2

When I use Infinispan with Hibernate, I need to use Analyzer to find results which includes the key word.

But when I search the keyword SNO_NO_D6-11100 with query like:

QueryBuilder queryBuilder = CSECore.searchManager
                  .buildQueryBuilderForClass(Hierarchy.class).get();
Query query = queryBuilder
        .keyword().onField("path").matching("SNO_NO_D6-11100").createQuery();

It seperatesSNO_NO_D6-11100 to SNO_NO_D6 and 11100 then find them respectively and merge 2 results together. There will be some results incorrect.

If I ignore the analyzer, it will just find the exact match which is also incorrect. Is there a solution that Analyzer can ignore the "-" ??

Stephan
  • 207
  • 1
  • 10

2 Answers2

1

Try a phrase query (see section 5.1.2.4 in the hibernate query dsl) instead:

Query query = queryBuilder.phrase().onField("path").sentence("SNO_NO_D6-11100").createQuery();

The two terms will still be separated, but since it is a phrase query it will search for the two separate terms occurring consecutively. So it will not be able to distinguish between "SNO_NO_D6-11100" and "SNO_NO_D6 11100", but I'm guessing that is probably acceptable.

TASKS TO CARRY OUT ▸
A) From the forum thread on searching a hyphenated keyword, reproduce the stretch from "QueryBuilder queryBuilder = CSECore.searchManager" through "some results incorrect.".
B) Answer these from the forum thread on searching a hyphenated keyword:
(i) Into which two parts does the search split the keyword?
(ii) What kind of query does the reply recommend using instead?
(iii) Which section of the hibernate query dsl does the reply point to?
C) Resume the forum thread on searching a hyphenated keyword, starting right after its final sentence.

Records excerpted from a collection
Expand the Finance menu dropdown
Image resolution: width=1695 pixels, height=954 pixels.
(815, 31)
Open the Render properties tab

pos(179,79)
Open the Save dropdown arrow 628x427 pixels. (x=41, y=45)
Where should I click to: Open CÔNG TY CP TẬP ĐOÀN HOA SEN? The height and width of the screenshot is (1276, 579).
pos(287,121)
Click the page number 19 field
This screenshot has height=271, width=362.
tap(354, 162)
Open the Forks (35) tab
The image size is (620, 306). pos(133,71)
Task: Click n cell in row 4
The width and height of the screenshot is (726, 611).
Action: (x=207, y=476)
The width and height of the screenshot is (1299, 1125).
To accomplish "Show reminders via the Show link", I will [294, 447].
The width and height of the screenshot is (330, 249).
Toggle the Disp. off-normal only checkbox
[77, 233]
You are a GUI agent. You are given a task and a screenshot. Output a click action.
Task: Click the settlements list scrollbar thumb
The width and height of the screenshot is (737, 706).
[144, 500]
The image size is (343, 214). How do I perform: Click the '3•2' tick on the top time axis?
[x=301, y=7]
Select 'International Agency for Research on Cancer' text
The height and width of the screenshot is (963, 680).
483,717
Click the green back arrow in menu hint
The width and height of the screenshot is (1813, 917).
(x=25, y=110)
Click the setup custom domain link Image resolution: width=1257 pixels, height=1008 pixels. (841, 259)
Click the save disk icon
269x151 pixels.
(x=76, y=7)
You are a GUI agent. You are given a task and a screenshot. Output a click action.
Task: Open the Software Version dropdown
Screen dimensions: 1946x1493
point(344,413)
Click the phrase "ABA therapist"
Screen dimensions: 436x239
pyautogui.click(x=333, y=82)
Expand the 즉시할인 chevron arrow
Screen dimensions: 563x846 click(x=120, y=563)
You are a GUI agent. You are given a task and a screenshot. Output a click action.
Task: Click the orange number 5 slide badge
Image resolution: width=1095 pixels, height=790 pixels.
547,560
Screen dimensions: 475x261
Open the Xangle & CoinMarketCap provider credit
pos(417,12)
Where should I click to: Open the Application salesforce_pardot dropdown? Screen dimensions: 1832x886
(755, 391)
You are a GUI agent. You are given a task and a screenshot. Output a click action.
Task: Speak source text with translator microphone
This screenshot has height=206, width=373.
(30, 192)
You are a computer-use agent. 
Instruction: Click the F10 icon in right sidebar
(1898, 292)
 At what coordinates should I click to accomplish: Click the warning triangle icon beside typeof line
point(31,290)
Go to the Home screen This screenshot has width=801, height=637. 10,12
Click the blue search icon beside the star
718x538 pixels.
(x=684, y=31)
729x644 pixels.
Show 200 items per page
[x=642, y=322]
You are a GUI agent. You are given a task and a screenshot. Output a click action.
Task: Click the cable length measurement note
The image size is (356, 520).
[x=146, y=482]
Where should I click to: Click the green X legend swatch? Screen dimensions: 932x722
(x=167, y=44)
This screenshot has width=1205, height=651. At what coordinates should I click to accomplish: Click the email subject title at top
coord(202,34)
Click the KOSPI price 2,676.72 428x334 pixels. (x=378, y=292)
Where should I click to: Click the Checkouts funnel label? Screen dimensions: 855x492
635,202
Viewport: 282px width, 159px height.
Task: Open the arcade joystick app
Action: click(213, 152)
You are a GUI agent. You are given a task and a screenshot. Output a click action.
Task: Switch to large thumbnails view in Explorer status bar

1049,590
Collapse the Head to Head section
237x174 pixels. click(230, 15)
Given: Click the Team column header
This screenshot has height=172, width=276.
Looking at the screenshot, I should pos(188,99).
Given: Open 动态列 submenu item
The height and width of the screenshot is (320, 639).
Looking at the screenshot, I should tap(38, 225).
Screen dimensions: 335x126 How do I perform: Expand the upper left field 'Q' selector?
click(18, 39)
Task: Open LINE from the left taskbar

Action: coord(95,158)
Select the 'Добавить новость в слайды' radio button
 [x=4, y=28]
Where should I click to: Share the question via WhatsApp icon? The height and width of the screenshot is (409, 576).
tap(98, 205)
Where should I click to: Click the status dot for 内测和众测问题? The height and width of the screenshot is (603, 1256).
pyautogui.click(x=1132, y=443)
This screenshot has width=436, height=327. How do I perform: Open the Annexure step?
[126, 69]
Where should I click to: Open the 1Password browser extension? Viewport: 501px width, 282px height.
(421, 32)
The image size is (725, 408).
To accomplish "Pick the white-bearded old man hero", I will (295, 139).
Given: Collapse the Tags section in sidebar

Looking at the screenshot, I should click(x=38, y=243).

IN RESPONSE ▸
A)
QueryBuilder queryBuilder = CSECore.searchManager
                  .buildQueryBuilderForClass(Hierarchy.class).get();
Query query = queryBuilder
        .keyword().onField("path").matching("SNO_NO_D6-11100").createQuery();

It seperatesSNO_NO_D6-11100 to SNO_NO_D6 and 11100 then find them respectively and merge 2 results together. There will be some results incorrect.

B)
(i) SNO_NO_D6 and 11100
(ii) A phrase query
(iii) Section 5.1.2.4

C)
femtoRgon
  • 32,893
  • 7
  • 60
  • 87
  • Thx for the reponse, that does really helpful. But I just wondering if there is method to write my `Analyzer` like I wrote my own `Custom Bridge`? – Stephan Jun 24 '14 at 09:12
  • You can set the analyzer to whatever you like, in a few different ways, see: [section 1.6: Analyzer](http://docs.jboss.org/hibernate/search/3.4/reference/en-US/html_single/#d0e392) – femtoRgon Jun 25 '14 at 15:20
0

Using Hibernate 5.10.3, we can override analyzers at search time:

FullTextEntityManager fte = Search.getFullTextEntityManager(em);
QueryBuilder qb = fte.getSearchFactory().buildQueryBuilder().forEntity(Article.class)
                .overridesForField("path", "keywordanalyzer")
                .get();

Where ngram_search is a custom analyzer defined as follow:

@AnalyzerDef(name = "keywordanalyzer",
        tokenizer = @TokenizerDef(factory = KeywordTokenizerFactory.class))

Note that KeywordTokenizerFactory does not split the input, it basically emits the entire input as a single token.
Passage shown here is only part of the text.